▸ **WORK TO COMPLETE**
Format the lines of the rows below as a numbered list, starting at the line that contains "Given: Reply to the message with arrow icon" and ending at the end of the rows. Skip blank lines and leave out the pictures.

---------- RECORDS TO PROCESS

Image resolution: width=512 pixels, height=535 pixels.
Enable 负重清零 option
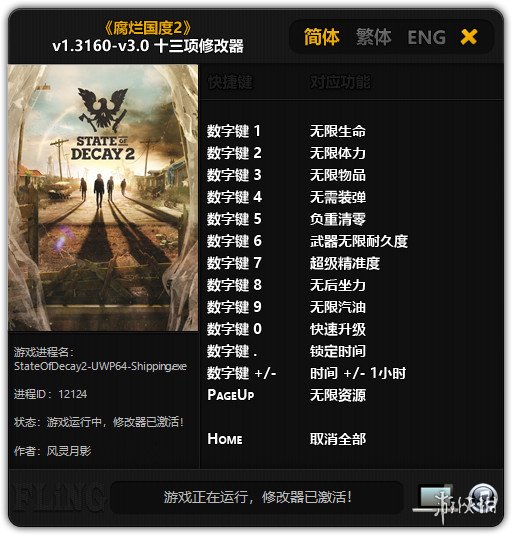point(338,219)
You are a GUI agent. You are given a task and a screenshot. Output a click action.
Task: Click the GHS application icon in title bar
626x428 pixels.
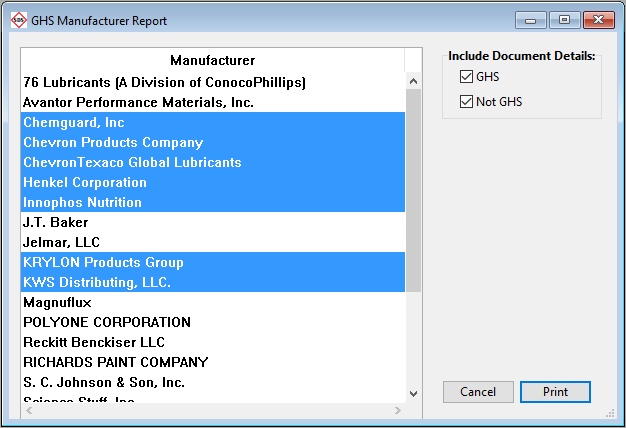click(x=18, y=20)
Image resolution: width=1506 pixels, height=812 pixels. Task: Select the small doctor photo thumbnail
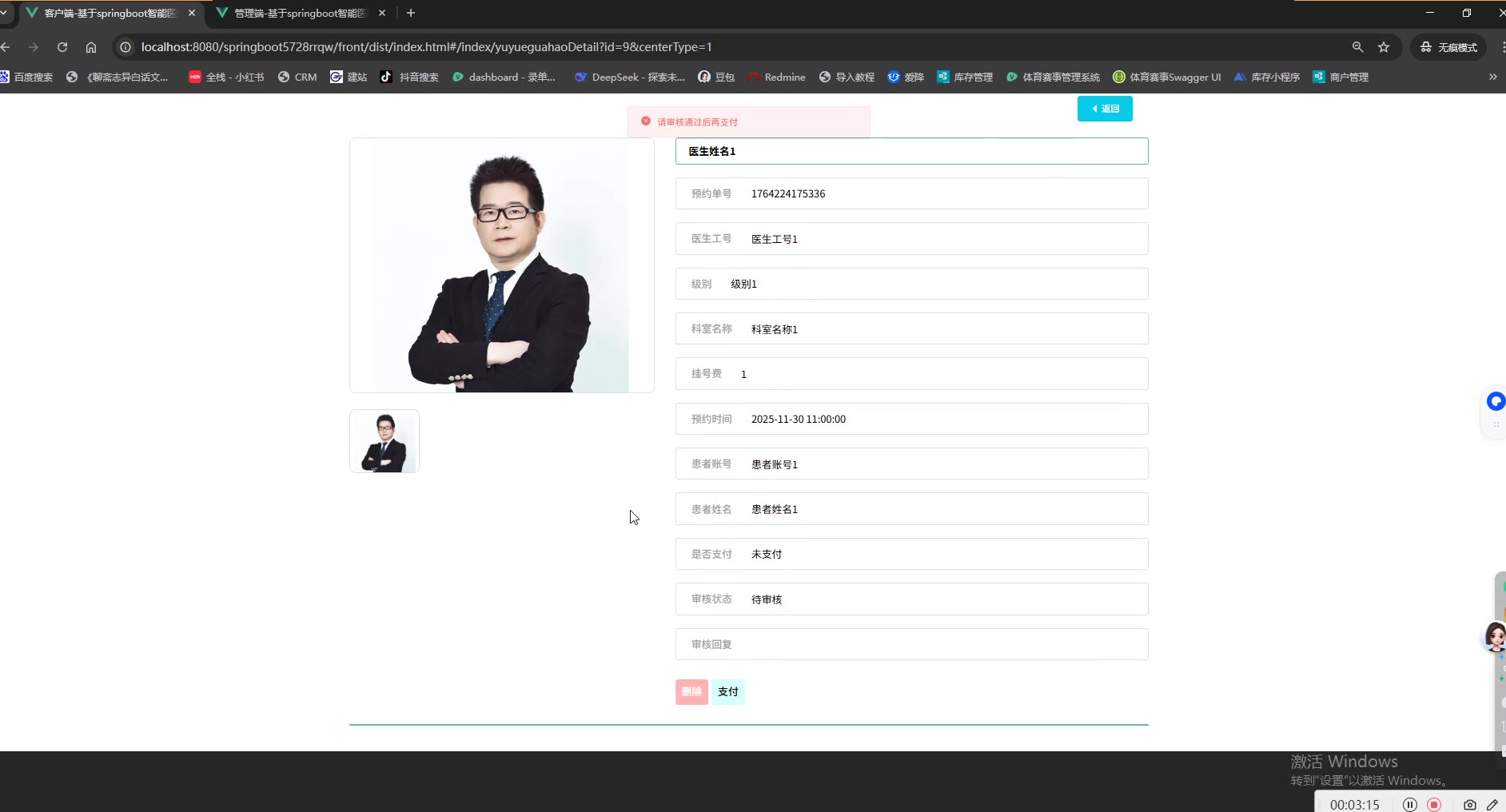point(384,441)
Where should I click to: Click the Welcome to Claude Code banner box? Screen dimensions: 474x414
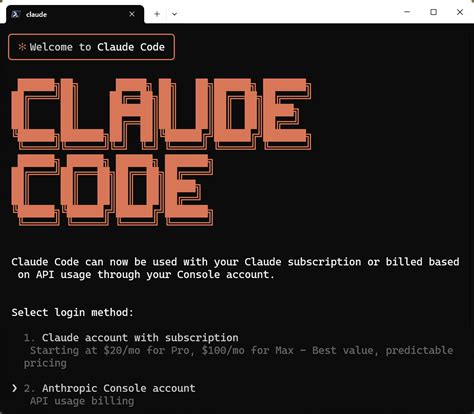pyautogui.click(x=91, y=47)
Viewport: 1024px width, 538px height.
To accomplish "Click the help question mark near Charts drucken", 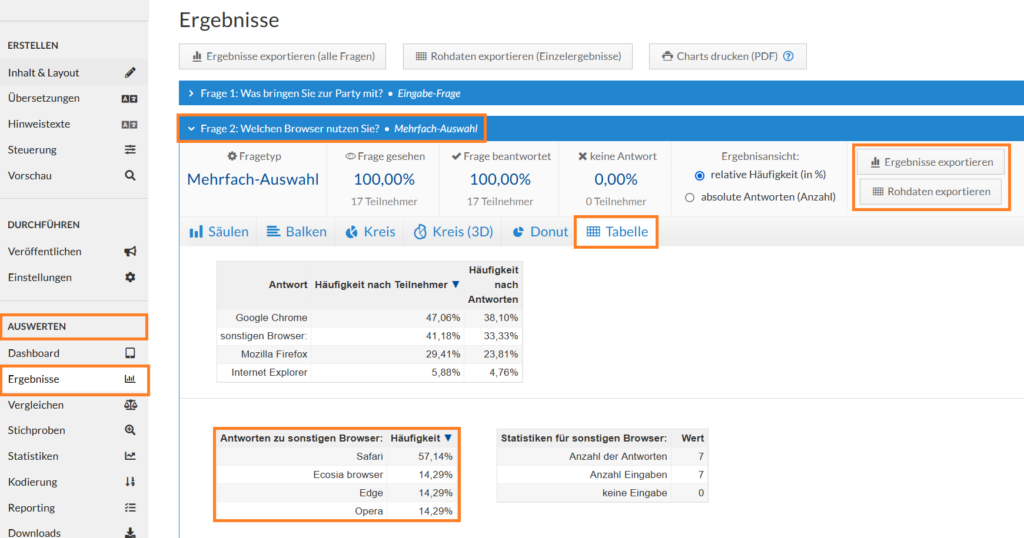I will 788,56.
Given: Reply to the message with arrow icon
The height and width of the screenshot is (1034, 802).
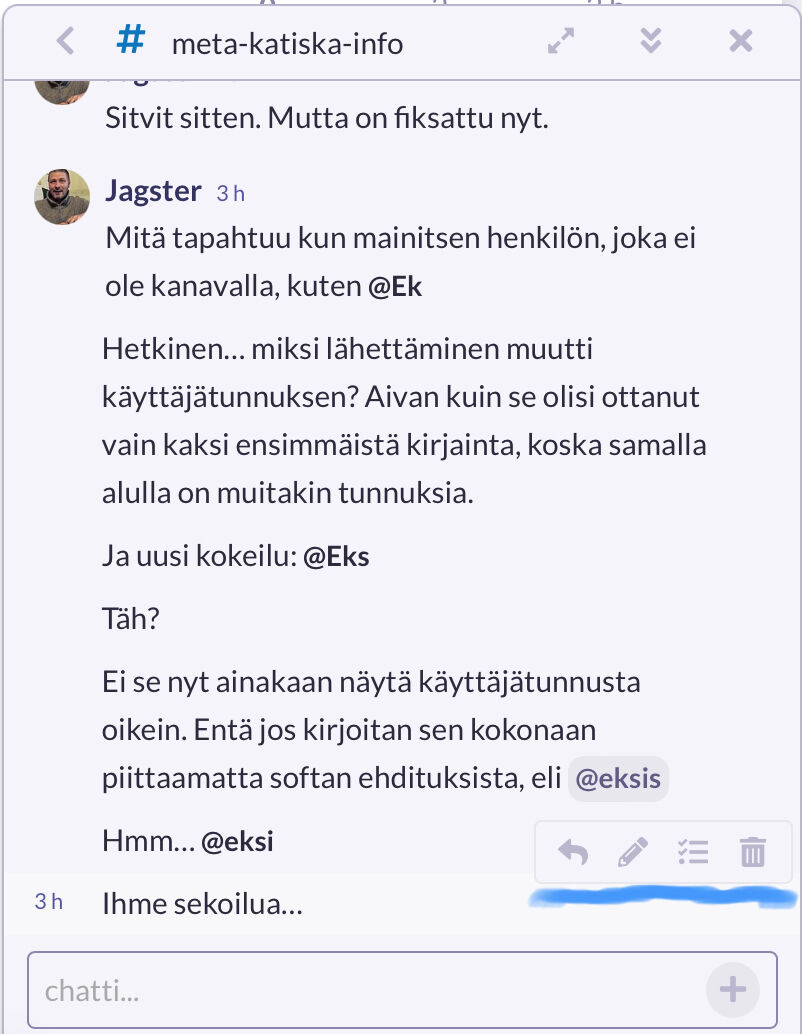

--------------------

▸ **EXPECTED ANSWER**
1. Given: Reply to the message with arrow icon
2. The height and width of the screenshot is (1034, 802).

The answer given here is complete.